$A$ $100 \;\mu F$ capacitor in series with a $40 \;\Omega$ resistance is connected to a $110 \;V, 12 \;kHz$ supply.
$(a)$ What is the maximum current in the circuit?
$(b)$ What is the time lag between the current maximum and the voltage maximum?
Hence,explain the statement that a capacitor is a conductor at very high frequencies. Compare this behaviour with that of a capacitor in a $dc$ circuit after the steady state.

(A) Given: $C = 100 \;\mu F = 100 \times 10^{-6} \;F$,$R = 40 \;\Omega$,$V_{rms} = 110 \;V$,$f = 12 \;kHz = 12 \times 10^3 \;Hz$.
Angular frequency $\omega = 2\pi f = 2 \times \pi \times 12 \times 10^3 = 24\pi \times 10^3 \;rad/s$.
Peak voltage $V_0 = V_{rms} \sqrt{2} = 110 \sqrt{2} \;V$.
Capacitive reactance $X_C = \frac{1}{\omega C} = \frac{1}{24\pi \times 10^3 \times 100 \times 10^{-6}} = \frac{1}{2.4\pi} \approx 0.1326 \;\Omega$.

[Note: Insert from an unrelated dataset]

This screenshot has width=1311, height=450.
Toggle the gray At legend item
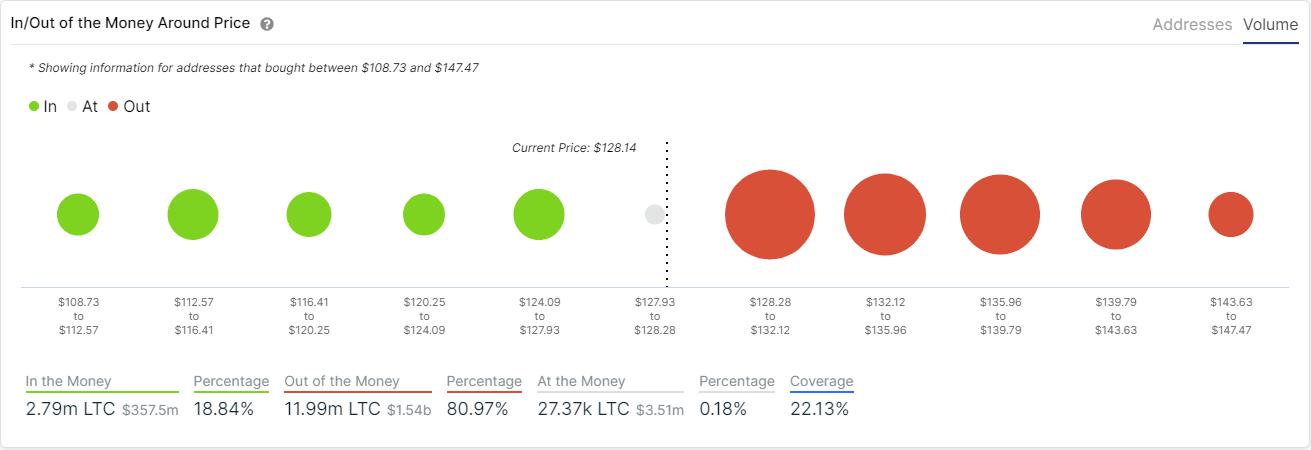coord(82,106)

Impedance $Z = \sqrt{R^2 + X_C^2} = \sqrt{40^2 + (0.1326)^2} \approx 40 \;\Omega$.
$(a)$ Maximum current $I_0 = \frac{V_0}{Z} = \frac{110 \sqrt{2}}{40} \approx 3.89 \;A \approx 3.9 \;A$.
$(b)$ Phase angle $\phi = \tan^{-1}(\frac{X_C}{R}) = \tan^{-1}(\frac{0.1326}{40}) \approx 0.19^\circ$.

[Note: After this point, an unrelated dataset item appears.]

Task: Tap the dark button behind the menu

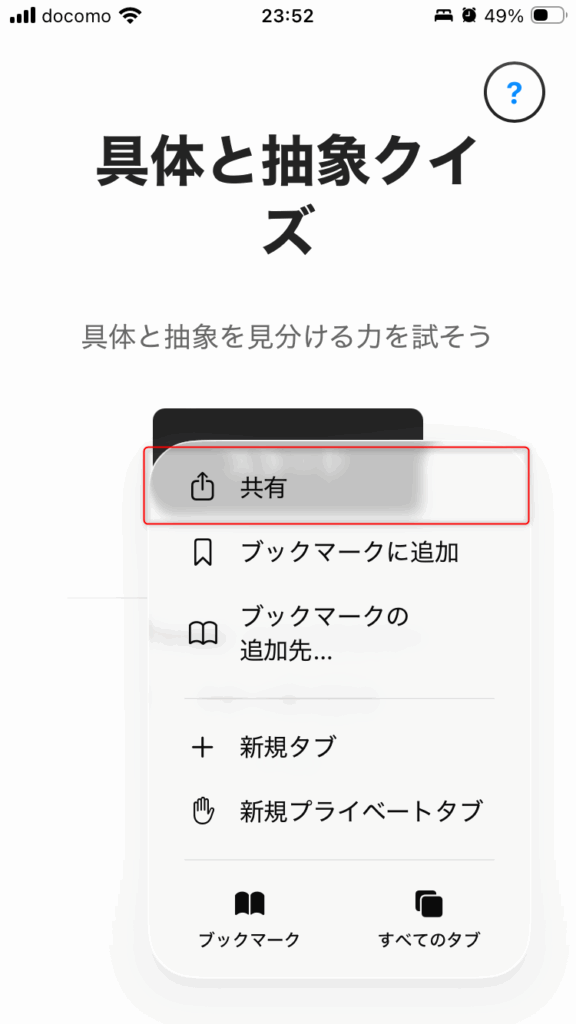Action: 287,426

Time lag $\Delta t = \frac{\phi}{\omega} = \frac{0.19 \times \pi}{180 \times 24\pi \times 10^3} \approx 4.4 \times 10^{-8} \;s$.
At very high frequencies,$X_C = \frac{1}{\omega C} \to 0$,so the capacitor acts as a conductor. In a $dc$ circuit,$f=0$,so $\omega=0$ and $X_C \to \infty$,acting as an open circuit.